## Extracted material:
==============================

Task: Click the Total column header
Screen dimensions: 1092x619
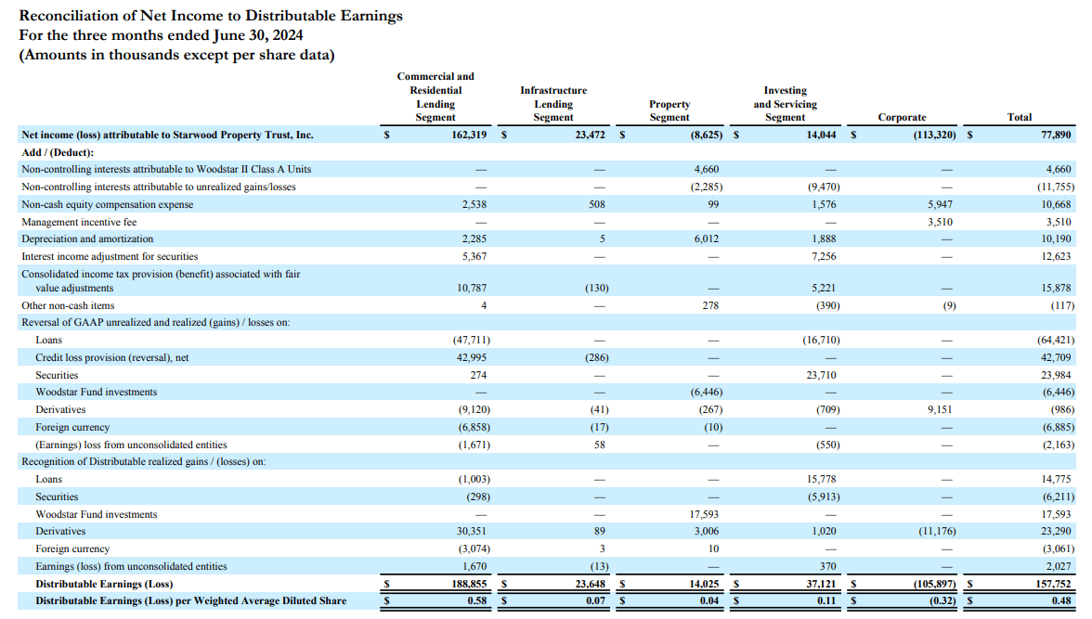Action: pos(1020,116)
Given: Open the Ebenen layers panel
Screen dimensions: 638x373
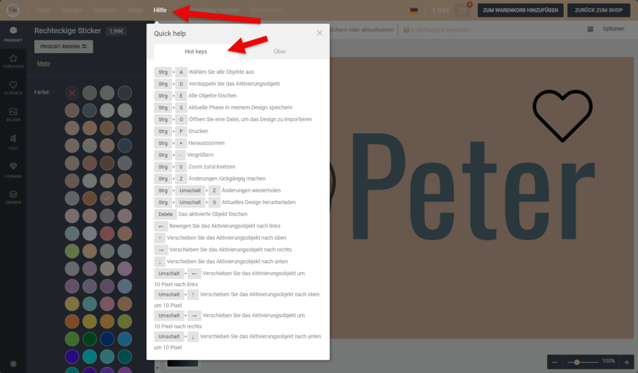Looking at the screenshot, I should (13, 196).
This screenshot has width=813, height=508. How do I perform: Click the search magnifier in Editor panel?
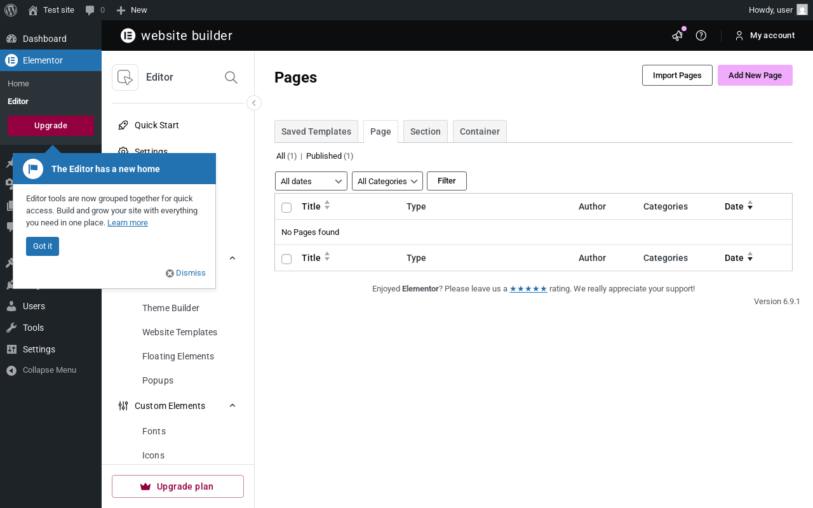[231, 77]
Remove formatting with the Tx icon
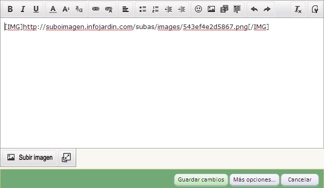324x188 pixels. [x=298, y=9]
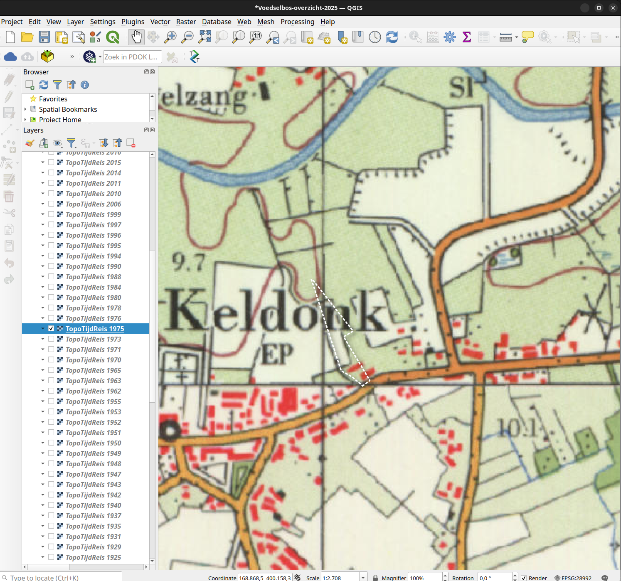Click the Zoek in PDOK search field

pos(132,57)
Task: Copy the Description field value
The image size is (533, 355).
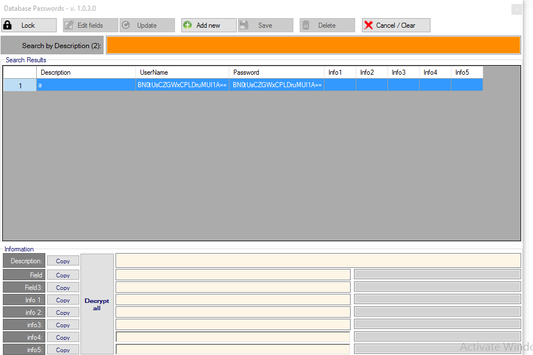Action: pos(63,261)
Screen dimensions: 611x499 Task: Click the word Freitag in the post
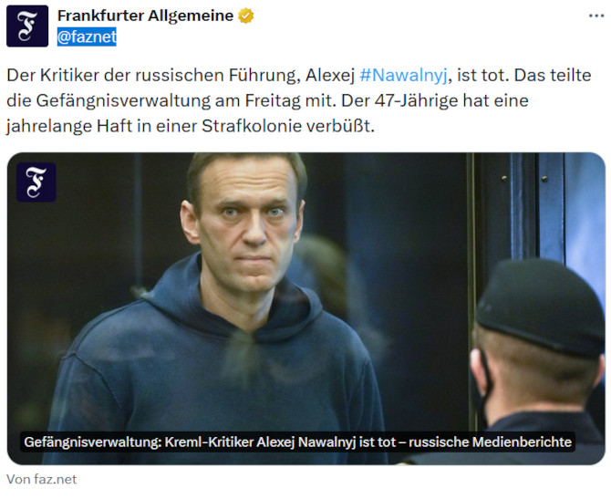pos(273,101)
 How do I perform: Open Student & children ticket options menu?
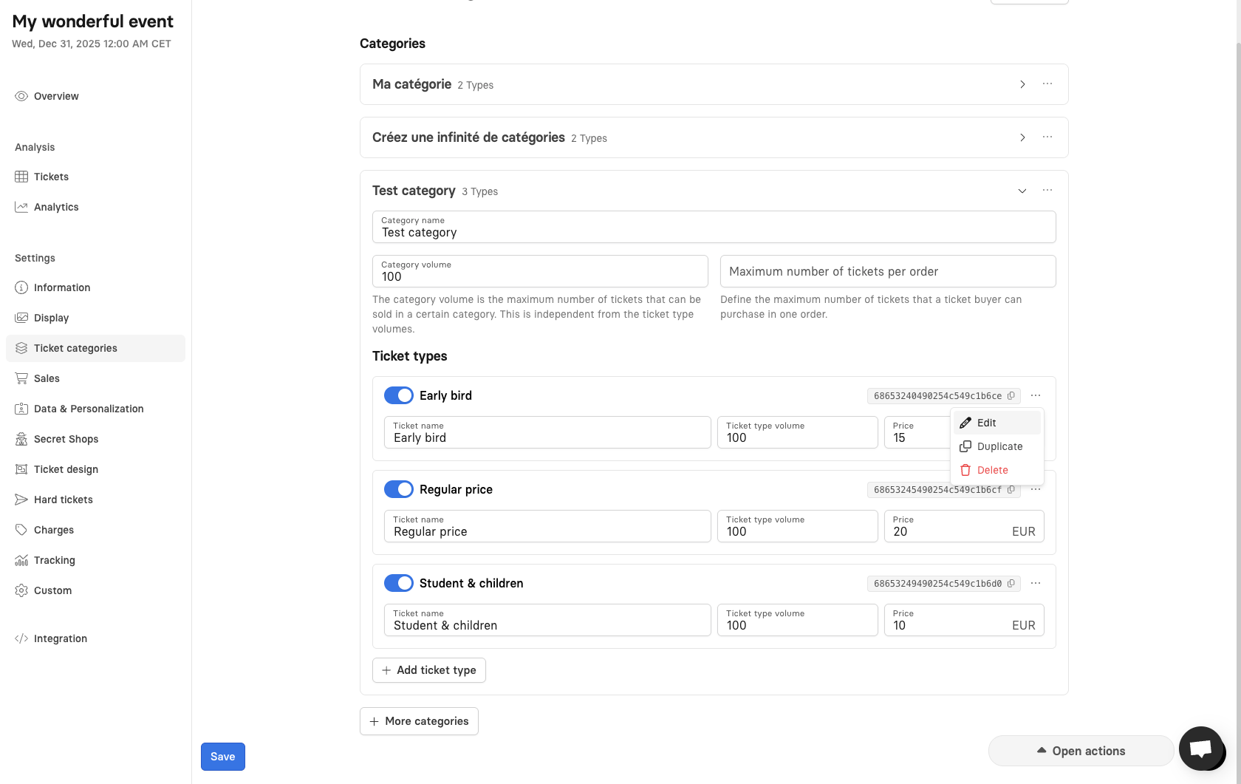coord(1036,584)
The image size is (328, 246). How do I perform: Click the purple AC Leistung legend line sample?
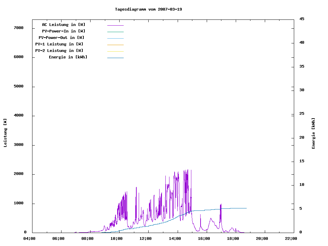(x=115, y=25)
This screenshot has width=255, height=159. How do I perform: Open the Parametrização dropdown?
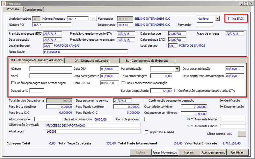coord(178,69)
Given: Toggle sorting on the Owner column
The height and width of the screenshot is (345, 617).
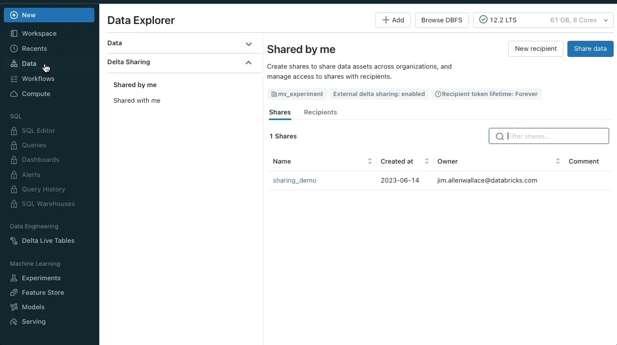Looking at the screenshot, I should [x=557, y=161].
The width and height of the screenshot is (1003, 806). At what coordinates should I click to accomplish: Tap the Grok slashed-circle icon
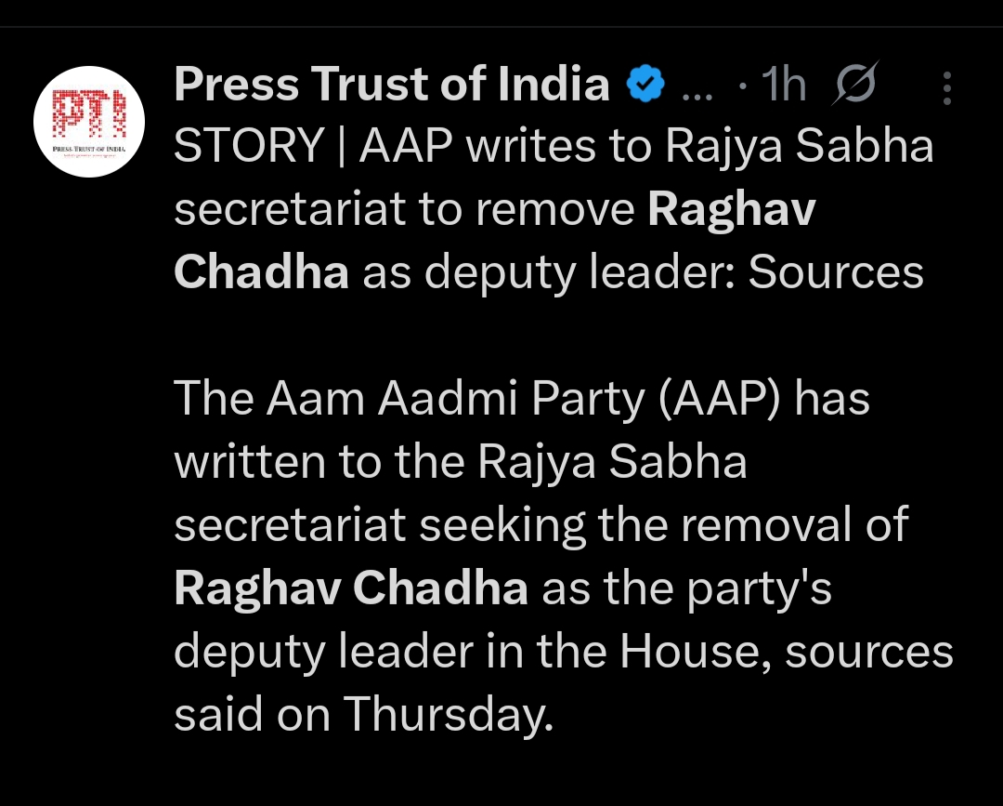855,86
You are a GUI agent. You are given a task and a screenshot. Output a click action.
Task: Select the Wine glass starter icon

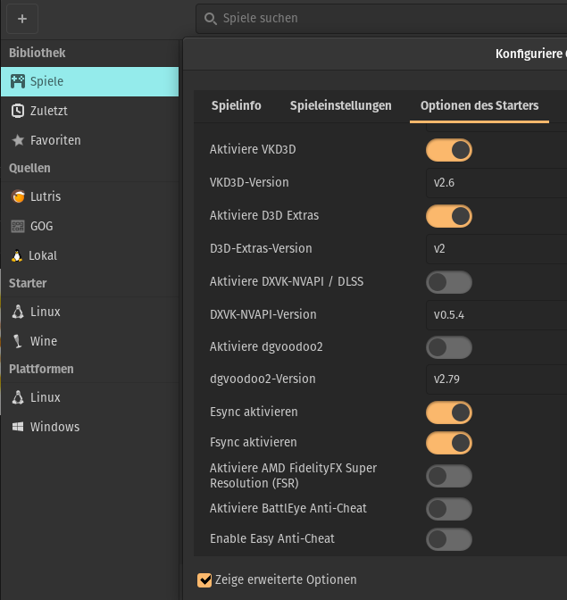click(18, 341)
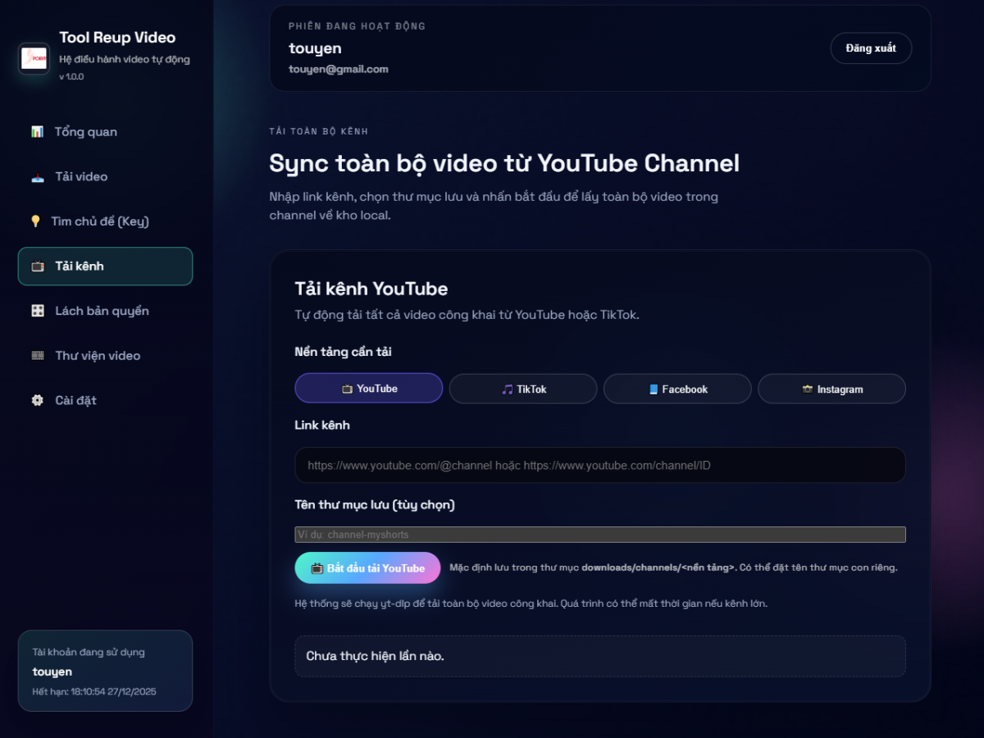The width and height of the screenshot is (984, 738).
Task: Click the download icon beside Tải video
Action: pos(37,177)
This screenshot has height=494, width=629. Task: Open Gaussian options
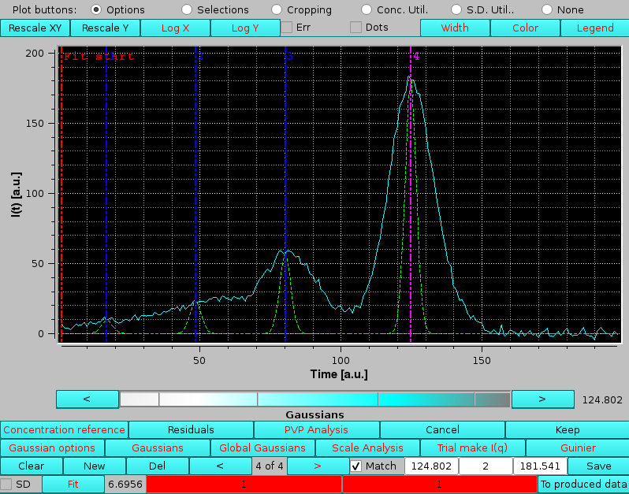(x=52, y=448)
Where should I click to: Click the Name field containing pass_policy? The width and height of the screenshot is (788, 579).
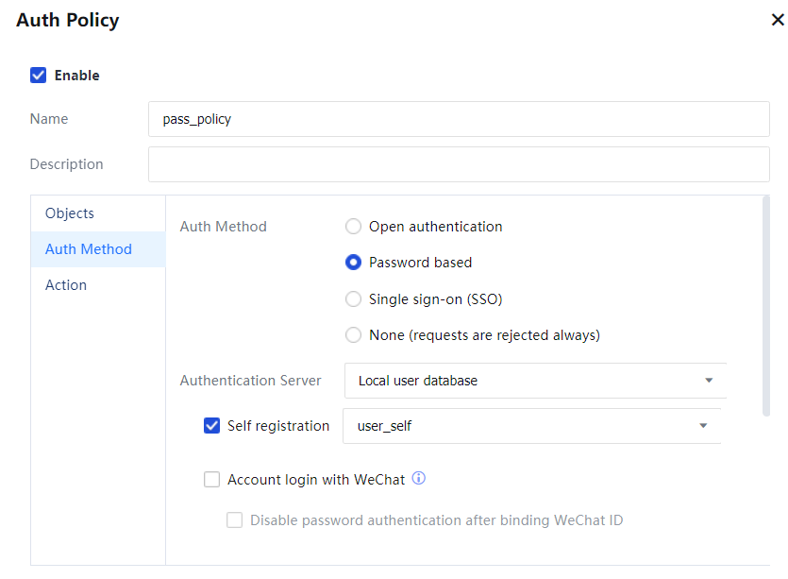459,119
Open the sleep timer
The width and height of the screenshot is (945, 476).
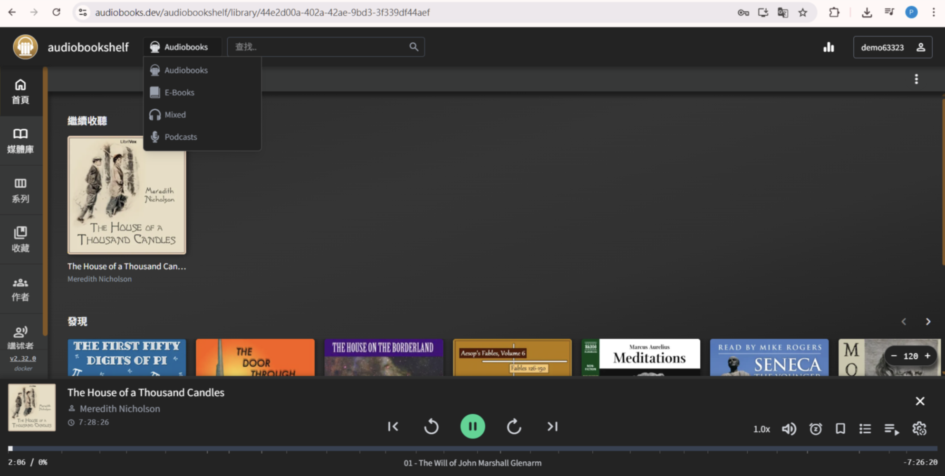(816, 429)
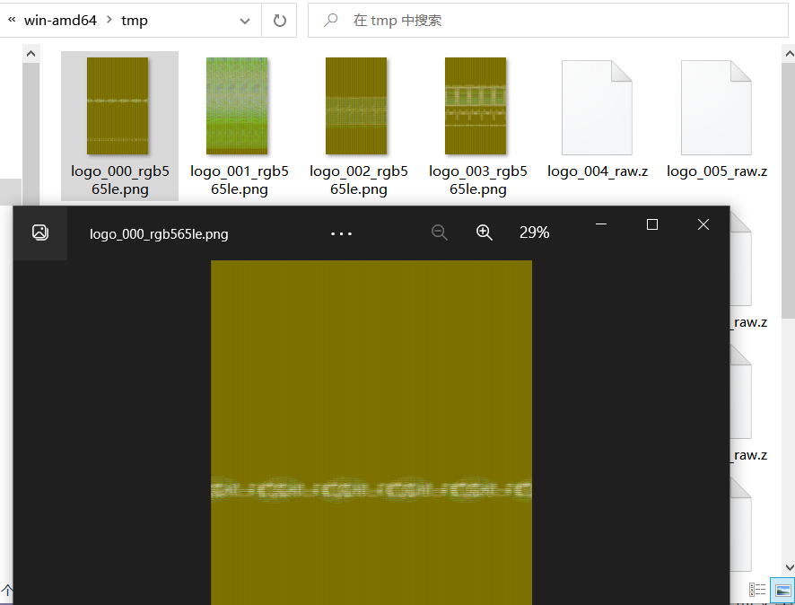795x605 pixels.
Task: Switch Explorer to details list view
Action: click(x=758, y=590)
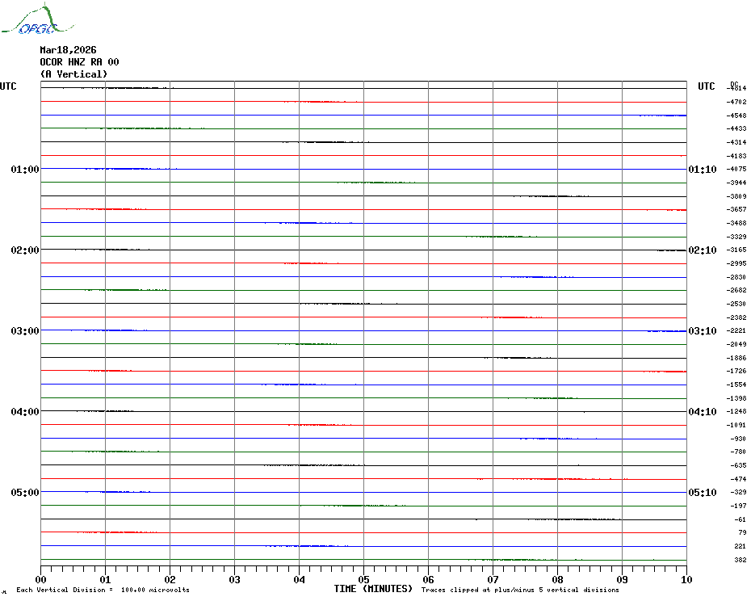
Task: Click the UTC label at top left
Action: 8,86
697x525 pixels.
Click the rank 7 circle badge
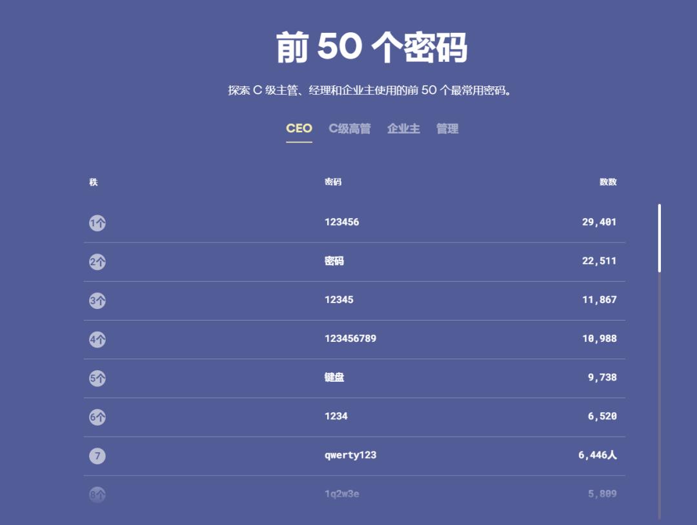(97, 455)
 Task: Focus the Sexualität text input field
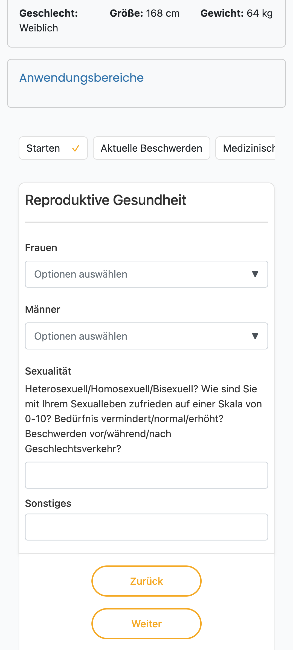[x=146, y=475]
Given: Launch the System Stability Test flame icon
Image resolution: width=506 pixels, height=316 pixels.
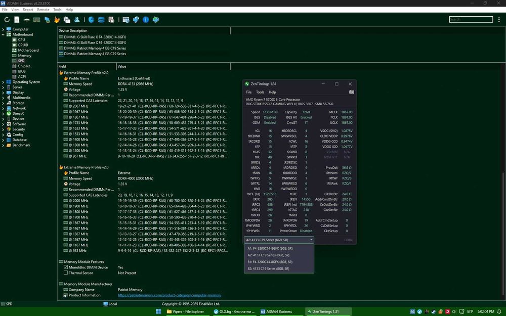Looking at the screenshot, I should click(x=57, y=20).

==============================

## Task details:
With pictures excluded, the lines running from the one containing "Where should I" through the last line of the records above are to be restated exactly and in full.

## Solution below:
Where should I click to: Click the Name field containing pass_policy? The width and height of the screenshot is (788, 579).
459,119
Open the sleep timer
The width and height of the screenshot is (945, 476).
(816, 429)
795x605 pixels.
Task: Switch Explorer to details list view
Action: click(x=758, y=590)
Task: Click the UTC label at top left
Action: 8,86
697x525 pixels.
Click the rank 7 circle badge
(97, 455)
 Task: Focus the Sexualität text input field
[x=146, y=475]
Given: Launch the System Stability Test flame icon
Image resolution: width=506 pixels, height=316 pixels.
Looking at the screenshot, I should click(x=57, y=20).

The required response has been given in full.